Passage provided:

Biocompatible DNA origami nanostructures (DONs) attract
significant
interest as potential targeted drug carriers. Their sensitivity to
various environmental triggers is beneficial as a drug release or
decomposition mechanism, but it also hinders their stability; therefore,
they require some extent of cross-linking. Using cisplatin, we demonstrate
that a molecule can both act as a therapeutic and cross-linking agent
for DONs. In this work, triangular two-dimensional DONs are loaded
with ∼1000 cisplatin molecules per nanostructure as confirmed
by ICP-MS and STEM-EDS. Time dependence of the loading shows a saturation
point and gradual cisplatin release. Above ∼1000 cisplatin
molecules loaded per nanostructure, structural distortion occurs as
analyzed by AFM and gel electrophoresis. Cross-linking persists even
after thermal treatment of cisplatin-loaded DONs above typical DON
denaturing temperatures preventing complete separation into DON components
(scaffold and staples). Cisplatin-loaded DON cytotoxicity is tested
on FaDu cells and compared to that of free cisplatin using MTT assays.

Dataset extract:
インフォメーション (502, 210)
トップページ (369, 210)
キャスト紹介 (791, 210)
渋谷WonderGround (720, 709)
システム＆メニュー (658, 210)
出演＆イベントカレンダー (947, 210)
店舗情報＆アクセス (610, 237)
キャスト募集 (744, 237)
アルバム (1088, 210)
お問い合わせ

Questions:
**A)** In the passage on cisplatin-loaded DNA origami nanostructures, how many cisplatin molecules were loaded onto each triangular nanostructure?
**B)** Pick up the passage on cisplatin-loaded DNA origami nanostructures and continue it from its last sentence.

Outputs in order:
**A)** About 1000 cisplatin molecules per nanostructure.

**B)**
Nanomolar quantities of cisplatin-loaded DONs reduce cell viability
to 50% after 48–72 h. Considering the low dose required of
cisplatin-loaded DONs to exhibit cytotoxic behavior and the known
tumor-targeting properties of DONs, this system can be a promising
drug carrier for cancer therapy worthy of further exploration.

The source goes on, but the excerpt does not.